Accepting or recognizing the flaws is part of the line between negative and positive


----------



## Xcopy (Dec 10, 2016)

Azure the Dreamer said:


> Hmm I think you have some ni but might be tough for S types to be aware of. Most descriptions and accounts of ni are a unconscious process which when contrasted with se as a highly conscious process might explain why it's harder for se dom aux to notice ni when it's tert/inferior.


I can only recognize it from having a special INTJ in my life. >>


----------



## Azure Dreamer (May 26, 2016)

Xcopy said:


> Oh? Like what would you say you consider that a Se dom or aux would not consider?


Well se tend to see things as they are and see things I wouldn't consider (they see X>Y while I tend to be X>Y>Z). The ones I know tend to be more immediate future based on things as they are. I tend to view things as they could be in mid to further out in future.
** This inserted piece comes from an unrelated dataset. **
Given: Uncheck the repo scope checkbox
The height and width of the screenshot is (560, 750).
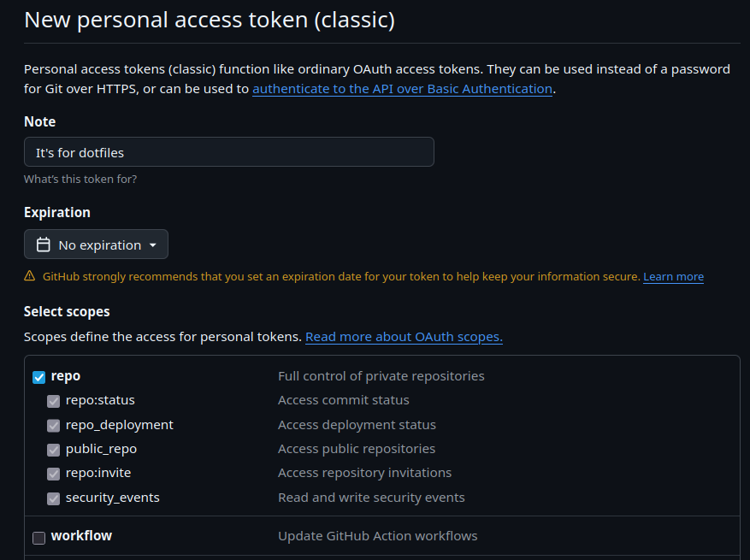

Best example I was worried about accepting a job because there is a strong chance I'd be moving away in less than a year and worried about accepting it. Se dom I know pointed out to me I should still accept it and moving later shouldn't matter to my worries for afterwards if/when I move.

Best way to put it is this saying. (Paraphrasing)
The long term decisions are just a series of short term decisions.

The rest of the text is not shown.